Un faire-part de communion, les pistaches en moins…
L’équivalent en quelque sorte d’un faire-part de communion, les pistaches en moins… Voilà plus de trente ans que nos paysans et nos artisans subissent de plein fouet, chiffres à l’appui, les répercutions d’une politique européenne où les distorsions de charges anéantissent progressivement le tissu économique français. Mis à part deux parlementaires, personne dans la sphère politique n’a daigné intervenir de façon significative.
L’harmonisation est un sujet qui n’intéresse pas les partis politiques, car complexe et difficile à mettre en œuvre dans un contexte où personne ne veut prendre le risque d’imposer une diminution des charges pour ne pas menacer l’équilibre social, et encore moins une augmentation pour ne pas déséquilibrer l’économie de ces pays où l’on exploite encore des salariés pour 4 euros de l’heure. La convergence se fera lentement au détriment de ceux qui auront, entre temps, dû déposer leurs bilans. Elle sera forcément impulsée par les mouvements sociaux et tiendra compte des accords géopolitiques. Et ce, même si peu de législateurs, en définitive, osent l’avouer.

Jean-Paul Pelras

Réponse de François Calvet, sénateur des Pyrénées-Orientales

Suite à votre courrier, je peux vous affirmer que, chaque fois que nous le pouvons, nous faisons valoir au Sénat le danger des transpositions de directives de l’Europe dans la législation française et aussi les articles ajoutés, au titre du principe de subsidiarité, qui pénalisent nos zones frontalières par la mise en œuvre de normes spécifiques pour notre pays et qui nous pénalisent par rapport à l’Espagne notamment. Les normes édictées par l’Europe piétinent parfois nos traditions. L’Europe s’occupe de détails qui compliquent la vie de nos concitoyens au lieu de s’occuper, par exemple, comme nous le préconisons, de mettre en œuvre dans le domaine de la recherche une agence européenne pour les maladies orphelines en mettant tous les moyens de recherche en commun.
Les distorsions de concurrence sont aussi créées par des produits fabriqués dans des conditions contradictoires à l’exigence de la politique sur le bilan carbone qui est menée dans notre pays. Ces produits devraient être taxés.

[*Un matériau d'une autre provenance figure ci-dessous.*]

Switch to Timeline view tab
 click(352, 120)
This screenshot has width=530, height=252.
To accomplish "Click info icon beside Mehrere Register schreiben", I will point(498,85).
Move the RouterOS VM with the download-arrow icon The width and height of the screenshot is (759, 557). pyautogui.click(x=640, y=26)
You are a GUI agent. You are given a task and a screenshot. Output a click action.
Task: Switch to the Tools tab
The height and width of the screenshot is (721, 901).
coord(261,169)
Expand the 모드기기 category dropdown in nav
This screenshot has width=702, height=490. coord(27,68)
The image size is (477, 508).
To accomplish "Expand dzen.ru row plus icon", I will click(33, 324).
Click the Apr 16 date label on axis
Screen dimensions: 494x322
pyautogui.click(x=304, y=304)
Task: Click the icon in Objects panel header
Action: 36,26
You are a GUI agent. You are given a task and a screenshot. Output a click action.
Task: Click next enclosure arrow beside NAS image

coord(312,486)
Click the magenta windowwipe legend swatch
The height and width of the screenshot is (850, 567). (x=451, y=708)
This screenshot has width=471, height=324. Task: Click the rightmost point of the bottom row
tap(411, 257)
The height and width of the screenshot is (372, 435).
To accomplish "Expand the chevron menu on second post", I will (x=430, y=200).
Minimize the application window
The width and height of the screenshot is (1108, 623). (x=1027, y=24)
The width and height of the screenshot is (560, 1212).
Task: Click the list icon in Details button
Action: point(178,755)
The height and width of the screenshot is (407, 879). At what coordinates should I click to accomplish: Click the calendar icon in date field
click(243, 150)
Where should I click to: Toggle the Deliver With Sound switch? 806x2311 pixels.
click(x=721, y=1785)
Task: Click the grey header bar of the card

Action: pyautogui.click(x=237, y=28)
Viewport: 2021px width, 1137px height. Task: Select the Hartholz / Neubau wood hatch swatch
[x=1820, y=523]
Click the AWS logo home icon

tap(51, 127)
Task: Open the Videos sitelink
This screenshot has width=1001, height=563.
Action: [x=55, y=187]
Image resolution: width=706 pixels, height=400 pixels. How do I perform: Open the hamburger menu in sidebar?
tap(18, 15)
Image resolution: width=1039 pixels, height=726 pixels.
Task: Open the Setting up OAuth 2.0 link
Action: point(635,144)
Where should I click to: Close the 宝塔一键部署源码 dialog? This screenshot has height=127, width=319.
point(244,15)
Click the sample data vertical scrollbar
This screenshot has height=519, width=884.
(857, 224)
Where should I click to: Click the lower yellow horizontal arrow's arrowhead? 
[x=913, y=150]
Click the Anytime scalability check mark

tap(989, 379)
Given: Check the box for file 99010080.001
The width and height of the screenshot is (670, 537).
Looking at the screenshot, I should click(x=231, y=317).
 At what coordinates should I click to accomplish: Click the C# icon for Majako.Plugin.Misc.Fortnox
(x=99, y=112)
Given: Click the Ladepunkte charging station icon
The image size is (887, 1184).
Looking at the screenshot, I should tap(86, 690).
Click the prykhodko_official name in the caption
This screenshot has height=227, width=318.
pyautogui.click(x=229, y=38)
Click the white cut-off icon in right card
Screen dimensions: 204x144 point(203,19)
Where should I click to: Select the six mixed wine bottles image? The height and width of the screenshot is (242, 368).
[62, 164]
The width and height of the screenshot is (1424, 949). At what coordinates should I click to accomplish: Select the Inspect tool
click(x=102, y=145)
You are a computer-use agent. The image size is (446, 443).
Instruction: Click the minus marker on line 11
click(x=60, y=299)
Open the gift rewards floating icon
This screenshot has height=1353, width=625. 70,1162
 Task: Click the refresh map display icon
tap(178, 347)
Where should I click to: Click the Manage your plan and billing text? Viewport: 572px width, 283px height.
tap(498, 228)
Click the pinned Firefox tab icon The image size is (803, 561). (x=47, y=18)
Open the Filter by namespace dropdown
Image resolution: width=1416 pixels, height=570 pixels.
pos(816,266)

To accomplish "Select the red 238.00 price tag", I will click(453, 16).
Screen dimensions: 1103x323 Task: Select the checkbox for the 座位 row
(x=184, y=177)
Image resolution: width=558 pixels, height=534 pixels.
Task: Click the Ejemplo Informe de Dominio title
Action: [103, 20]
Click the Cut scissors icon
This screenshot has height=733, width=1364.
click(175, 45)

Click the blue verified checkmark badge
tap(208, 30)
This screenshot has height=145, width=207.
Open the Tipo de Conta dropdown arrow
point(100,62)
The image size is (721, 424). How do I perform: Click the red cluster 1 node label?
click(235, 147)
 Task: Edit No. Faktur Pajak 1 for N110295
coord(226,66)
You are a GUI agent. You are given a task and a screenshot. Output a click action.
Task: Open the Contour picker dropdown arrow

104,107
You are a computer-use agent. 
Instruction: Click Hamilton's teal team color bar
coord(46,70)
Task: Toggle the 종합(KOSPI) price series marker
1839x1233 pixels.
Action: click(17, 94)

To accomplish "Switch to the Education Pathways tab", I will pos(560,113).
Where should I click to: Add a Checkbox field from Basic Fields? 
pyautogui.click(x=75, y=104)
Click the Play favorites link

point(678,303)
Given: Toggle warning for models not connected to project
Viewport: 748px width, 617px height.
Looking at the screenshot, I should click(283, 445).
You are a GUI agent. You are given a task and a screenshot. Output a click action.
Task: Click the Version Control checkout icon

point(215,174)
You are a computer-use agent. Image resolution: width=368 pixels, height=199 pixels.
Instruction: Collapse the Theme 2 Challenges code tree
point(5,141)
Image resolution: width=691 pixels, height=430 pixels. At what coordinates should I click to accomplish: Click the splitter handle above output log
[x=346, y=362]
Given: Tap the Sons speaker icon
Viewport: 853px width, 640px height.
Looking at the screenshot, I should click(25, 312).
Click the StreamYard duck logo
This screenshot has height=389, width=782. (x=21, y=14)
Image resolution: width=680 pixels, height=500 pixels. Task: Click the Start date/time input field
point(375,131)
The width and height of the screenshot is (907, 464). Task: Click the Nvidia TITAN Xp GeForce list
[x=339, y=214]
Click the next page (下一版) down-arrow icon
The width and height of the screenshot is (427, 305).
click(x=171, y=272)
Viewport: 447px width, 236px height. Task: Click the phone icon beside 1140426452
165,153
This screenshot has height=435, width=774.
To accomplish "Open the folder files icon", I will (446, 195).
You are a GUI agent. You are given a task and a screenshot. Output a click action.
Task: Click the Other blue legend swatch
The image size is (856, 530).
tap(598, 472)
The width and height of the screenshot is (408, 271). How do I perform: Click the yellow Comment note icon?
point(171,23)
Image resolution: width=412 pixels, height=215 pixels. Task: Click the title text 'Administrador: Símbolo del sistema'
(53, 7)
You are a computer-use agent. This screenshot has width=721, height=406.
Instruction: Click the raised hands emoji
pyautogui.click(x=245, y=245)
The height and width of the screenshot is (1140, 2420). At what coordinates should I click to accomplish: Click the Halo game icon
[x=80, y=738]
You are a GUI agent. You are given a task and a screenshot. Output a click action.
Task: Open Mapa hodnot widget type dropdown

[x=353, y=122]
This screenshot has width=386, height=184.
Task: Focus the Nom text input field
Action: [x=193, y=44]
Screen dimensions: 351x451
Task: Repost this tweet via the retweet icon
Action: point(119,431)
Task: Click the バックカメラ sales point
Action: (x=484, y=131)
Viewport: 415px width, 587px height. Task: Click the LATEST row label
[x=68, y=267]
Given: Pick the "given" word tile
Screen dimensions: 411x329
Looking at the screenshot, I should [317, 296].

Réponse de Rolland Courteau, Sénateur de l’Aude

J’ai pris connaissance, avec beaucoup d’attention, des deux exemplaires parus les 4 et 11 avril dernier, dans lesquels vous faites état des rencontres organisées par l’Agri sur le thème “Agriculture, artisanat : distorsion de charges européennes, on fait quoi ?”. Je vous remercie d’avoir bien voulu me tenir informé des initiatives que vous avez entreprises pour dénoncer une situation de concurrence déloyale entre les agriculteurs de la plaine du Roussillon et également de l’Aude, et les producteurs de la région Catalogne voisine. Outre une déprise agricole sans précédent, le recul du nombre d’exploitations de 83 % au cours de ces quarante dernières années, n’est plus tenable. Sachez que j’ai bien conscience de l’intérêt à agir contre ce dumping social, économique et environnemental, qui menace l’économie de la Région Occitanie. Je relaie donc, sans délai, la correspondance que vous avez fait parvenir à Monsieur le président de la République, Emmanuel Macron, comme vous me le demandez. J’engage des démarches similaires auprès de Monsieur Didier Guillaume, ministre de l’Agriculture et de l’Alimentation.